Biden, keen to shore up waning support among young people ahead of the November presidential election, had pledged last year to find other avenues for tackling debt relief after the Supreme Court in June blocked his broader plan to cancel $430 billion in student loan debt.
Biden said beneficiaries of the newest measures are people enrolled in the Saving on a Valuable Education (SAVE) Plan, who had received an average of over $35,000 in debt cancellation.
They include teachers, nurses, law enforcement officials and other public service workers, or borrowers who were approved for relief through other changes, the White House said.
“Today’s announcement comes on top of the significant progress we’ve made for students and borrowers over the past three years,” Biden said in a statement. “I will never stop working to cancel student debt – no matter how many times Republican elected officials try to stop us.”
Wednesday’s announcement brings total debt relief approved by the Biden administration to $167 billion.
The issue remains high on the agenda of younger voters, many of whom have concerns about Biden’s foreign policy on the war in Gaza and fault him for not achieving greater debt forgiveness.

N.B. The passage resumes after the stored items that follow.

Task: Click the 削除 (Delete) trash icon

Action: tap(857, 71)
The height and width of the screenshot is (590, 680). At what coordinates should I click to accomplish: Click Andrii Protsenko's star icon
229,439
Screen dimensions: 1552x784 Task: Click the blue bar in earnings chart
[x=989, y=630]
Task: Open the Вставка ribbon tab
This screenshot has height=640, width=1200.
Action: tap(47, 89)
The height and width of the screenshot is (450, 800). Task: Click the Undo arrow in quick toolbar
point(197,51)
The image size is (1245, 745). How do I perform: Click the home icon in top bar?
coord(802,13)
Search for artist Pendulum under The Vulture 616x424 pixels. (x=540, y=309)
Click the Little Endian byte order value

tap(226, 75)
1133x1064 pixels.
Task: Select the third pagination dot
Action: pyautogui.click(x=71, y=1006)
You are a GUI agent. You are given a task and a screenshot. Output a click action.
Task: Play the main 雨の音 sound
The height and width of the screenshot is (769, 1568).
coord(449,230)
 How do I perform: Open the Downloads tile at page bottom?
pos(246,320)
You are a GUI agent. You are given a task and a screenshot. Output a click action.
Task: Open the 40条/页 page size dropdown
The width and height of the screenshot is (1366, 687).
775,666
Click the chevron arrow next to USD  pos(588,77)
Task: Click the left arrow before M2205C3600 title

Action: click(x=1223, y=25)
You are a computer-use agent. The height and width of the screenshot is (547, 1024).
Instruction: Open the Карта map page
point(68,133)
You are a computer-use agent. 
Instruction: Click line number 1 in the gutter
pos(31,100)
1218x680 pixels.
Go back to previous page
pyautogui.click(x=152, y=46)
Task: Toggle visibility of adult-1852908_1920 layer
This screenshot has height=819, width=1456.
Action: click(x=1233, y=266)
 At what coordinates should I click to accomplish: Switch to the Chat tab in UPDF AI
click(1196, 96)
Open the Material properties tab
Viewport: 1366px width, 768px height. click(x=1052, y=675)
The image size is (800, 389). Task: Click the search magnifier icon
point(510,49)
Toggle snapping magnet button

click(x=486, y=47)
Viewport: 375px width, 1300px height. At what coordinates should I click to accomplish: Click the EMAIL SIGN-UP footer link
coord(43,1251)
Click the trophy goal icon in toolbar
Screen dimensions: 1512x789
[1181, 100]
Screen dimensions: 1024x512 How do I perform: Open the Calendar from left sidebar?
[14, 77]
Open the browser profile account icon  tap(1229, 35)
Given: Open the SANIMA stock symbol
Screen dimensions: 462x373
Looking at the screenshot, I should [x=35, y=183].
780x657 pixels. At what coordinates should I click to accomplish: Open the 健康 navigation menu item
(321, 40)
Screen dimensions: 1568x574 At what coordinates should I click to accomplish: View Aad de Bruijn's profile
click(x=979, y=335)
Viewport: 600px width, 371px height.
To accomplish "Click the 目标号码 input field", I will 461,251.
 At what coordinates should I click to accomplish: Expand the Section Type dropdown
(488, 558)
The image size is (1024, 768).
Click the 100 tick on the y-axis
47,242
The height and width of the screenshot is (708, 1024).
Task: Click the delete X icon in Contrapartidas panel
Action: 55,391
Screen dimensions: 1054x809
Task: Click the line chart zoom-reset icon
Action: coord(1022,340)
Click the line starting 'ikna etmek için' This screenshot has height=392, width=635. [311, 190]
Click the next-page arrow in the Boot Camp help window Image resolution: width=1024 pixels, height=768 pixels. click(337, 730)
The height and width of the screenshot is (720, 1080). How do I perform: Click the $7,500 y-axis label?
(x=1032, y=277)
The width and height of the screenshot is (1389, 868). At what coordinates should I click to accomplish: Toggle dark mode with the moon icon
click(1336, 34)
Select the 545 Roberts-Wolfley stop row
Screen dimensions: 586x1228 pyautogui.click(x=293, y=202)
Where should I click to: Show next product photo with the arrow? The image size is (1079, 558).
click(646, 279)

The campaign of former President Donald Trump, Biden’s Republican challenger in the White House race, in March criticized the student loan cancellation as a bailout that was done “without a single act of Congress.”
Republicans have called Biden’s student loan forgiveness approach an overreach of his authority and an unfair benefit to college-educated borrowers while other borrowers received no such relief.
As of the end of 2023, 43.2 million U.S. student loan recipients had over $1.6 trillion in outstanding loans, according to the website of the Federal Student Aid website, an office of the U.S. Department of Education. Higher education debt has tripled since the 2008 financial crisis.